Pregnant women have been discouraged in recent years from using a number of substances, including some medicines, alcohol and tobacco, because of the danger of birth defects.
Mrs. Taylor was the mother of two in 1988 when she began to experience psychiatric symptoms. During the next six years, she was hospitalized four times and received outpatient therapy. The complaint said the hospitalizations happened after her medications were stopped. She had Zachary and continued taking medication and receiving outpatient counseling.
On Dec. 15, 1999, during a regular visit to the Scranton Counseling Center, she told Dr. Peter Moskel, her psychiatrist, that she thought she was pregnant. Almost a month later, the complaint says, the doctor told her to quit all her medications because a test showed she was expecting.

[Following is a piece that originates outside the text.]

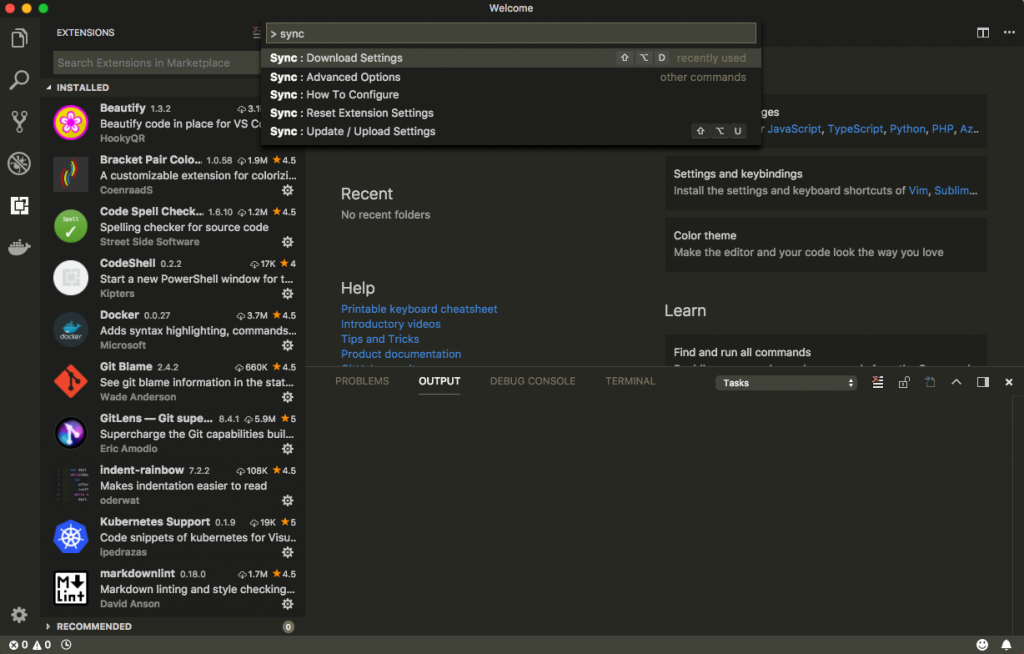
Task: Open the Docker view in activity bar
Action: [19, 247]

Mrs. Taylor's psychiatric symptoms returned in June 2000, the lawsuit says. She was involuntarily committed to CMC on June 10. Dr. Muhammed Rahman, another psychiatrist, consulted with Dr. Catherine Smith, an obstetrician associated with CMC. Mrs. Taylor was started on a small dose of one of her medications.

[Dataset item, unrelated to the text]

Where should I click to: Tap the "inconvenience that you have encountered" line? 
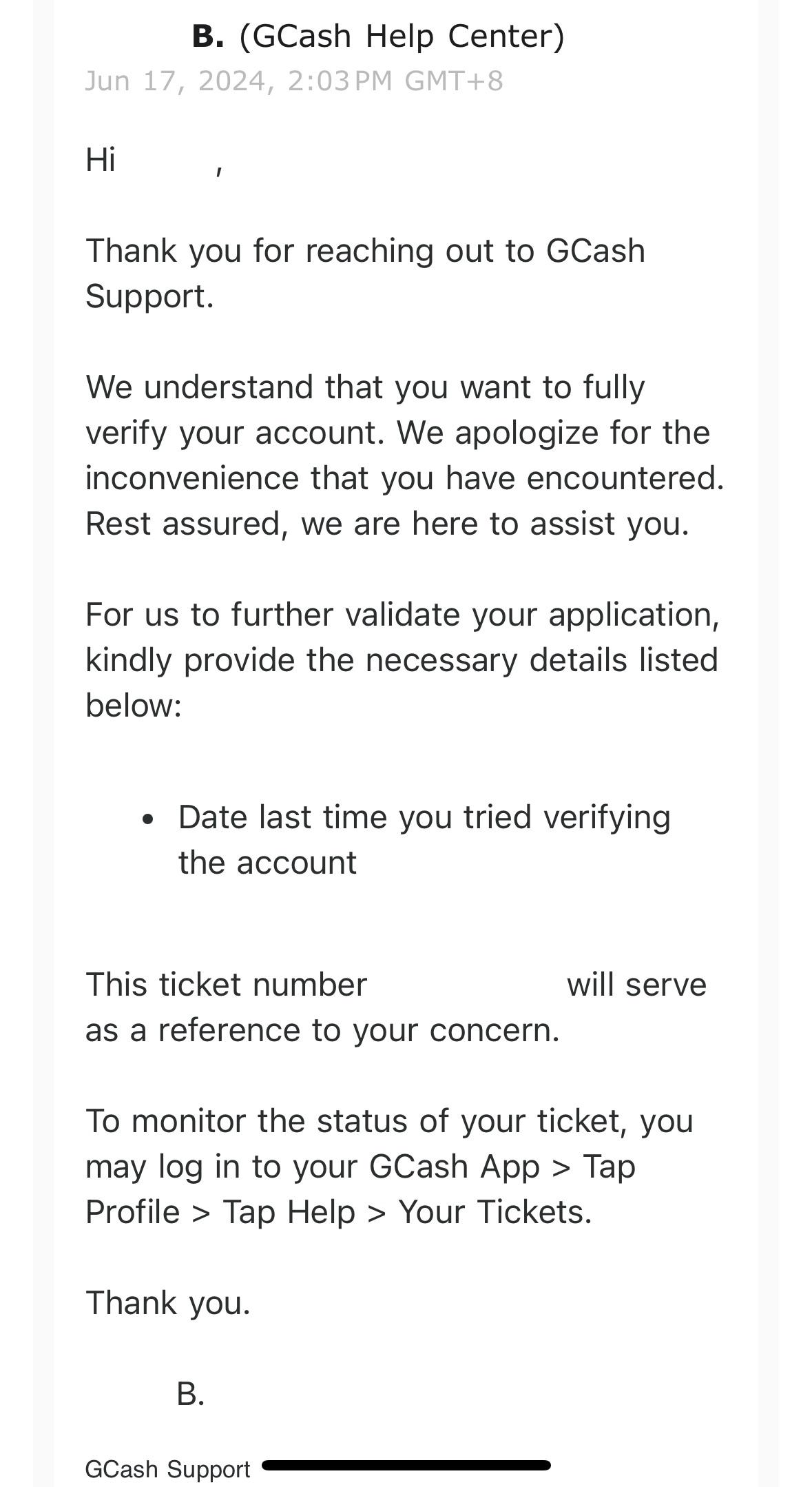coord(404,478)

Mrs. Taylor was discharged on June 16, 2000, the suit says. Her next session at SCC was June 27. She was then switched to low dosages of Thorazine. She was not scheduled to come back until July 11.
In the interim, Mrs. Taylor missed a series of appointments with her obstetricians and behaved erratically when she did appear, but there was no contact between them and the psychiatrists so her medication was not adjusted, the complaint says. She missed the July 11 counseling session but still nothing was done, it says.
His mother's subsequent suicide attempt was disclosed in the lawsuit, not in the initial police reports.
Did not harm her what???
Stabbed herself in the abdomen, but did not harm her what, did you say???
Amazing how this little one's ethical status could be changed, with a simple change of subject matter. Were this a story on "Abortion Rights", the little one would be fortunate to earn the name "fetus" -- if not "fetal tissue" or "product of pregnancy".
But, since it is a story about child abuse, in which titillating readers about the danger to the little one's health will sell papers, I guess it's okay to call it a "baby".
Sounds like this woman is not healthy enough to consider getting pregnant.
Just another case of someone not taking responsibility for their own actions. If you get angry and loose control, you can just take some pills - don't worry about learning self control - the drugs will do it for you....
I am so sick of it....
Exactly. The mother is psychotic and thinks her 4-year-old son is the "Antichrist," but what's the difference between that notion and the abortion notion that a baby's ontological status is really nothing but a contingent, dependent variable of another person's value judgment? Isn't the latter just as morally and cognitively schizophrenic as the former?